Craptacular, Craptacular!
The wicked witch of Halloween’s corpse had hardly shed a degree of body temperature before stores started hawking Christmas goodies this year, much to my chagrin. I know Christmas is the season where retailers really make their money for the year, but the way things are going these days, I’m expecting next year’s Christmas hysteria will start in June. What’s worse, consumer product manufacturers are really struggling to identify new markets for consumers and coming up with some truly crap gift ideas.
For example, consider this value proposition: it’s Christmas and you’re away from home, working hard at a customer site. Why not bring a little Christmas cheer into your life with a USB LED Christmas light? Are they insane? I swear, it’s like consumers are desperate to burn their money: “Sure, yearly savings as a percentage of post-tax earnings are in negative territory in the US, but I gots ta get me a glowing fake Christmas tree to plug into my computer!”
Even worse are the gifts people buy other people. I swear, a significant portion of Earth’s natural resources are sitting in a closet somewhere just because someone felt they needed to buy a Remington Shaver for that hairy relative they don’t really like. At the bottom of the barrel-of-consumer-shame is those products that aren’t actually designed to be used. You know the gifts I’m talking about, those gag gifts where the majority of the product’s value is the gag of giving them to someone.
Example: Does anyone really need a Dead Bug Funeral Kit? How about a Hipster Handbook? I mean, if the bug is dead, a dignified burial isn’t going to change anything; and if you’re a hipster, why would you need a manual? Unless, of course, you’re actually trying to be a hipster, in which case you need more than a book to help you.
The moral of this Christmas story is simple: stop shopping big and start thinking big.
for awhile, i thought you were gonna post one of those personalized amazon stores where you get some credit. seems like all the rage lately.

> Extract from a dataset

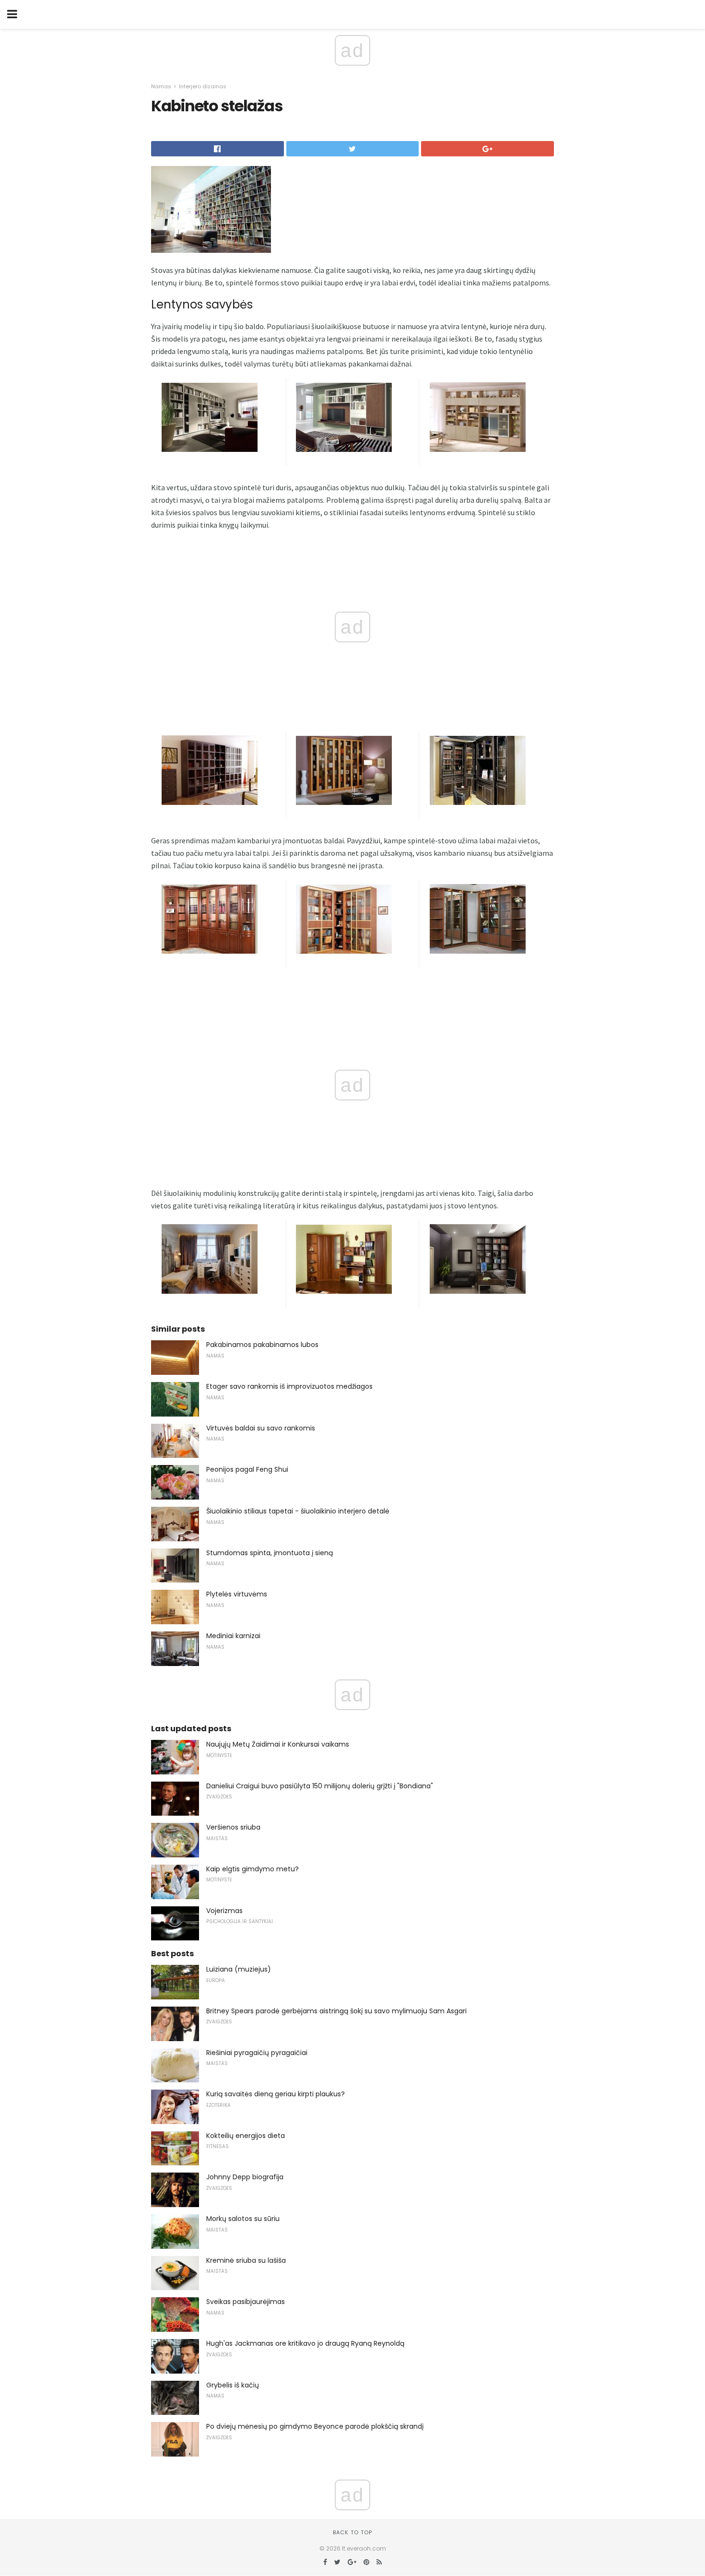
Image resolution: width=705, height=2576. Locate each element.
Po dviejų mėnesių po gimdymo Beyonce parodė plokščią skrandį (314, 2426)
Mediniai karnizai (233, 1636)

I also hate that the Christmas season starts in October now. I saw a giant 8 foot inflatable Santa at Safeway in mid-October – bad enough such landfill-fodder exists, worse that it’s being sold prematurely. And I pity the mall workers, with their added fire hazard decorations and killspree inducing repetive non-denominational Christmas music. It’s not that I hate Christmas because I’m Jewish – I just hate it because it’s so *tacky*!
SantaCon.
Want in?
Maybe I should have titled this entry “Cryptacular, Cryptacular!”, given the cryptic nature of the last comment. I’m guessing it was posted by Evan, and for those not in the know: Santacon is a yearly event where people dress up like Santa, get loaded, and act “naughty”. The basic idea is to blow off Christmas stress, as well as reveal some of the crassness of a commercialized Christmas.
Of particular note is the Santacon held last year in Seattle, where the author of “Fight Club” was accosted at a reading at a local book store, forced into Santa pants, made to drink tequilla, and reminded sharply that “the first rule of Santa is you don’t talk about Santa”.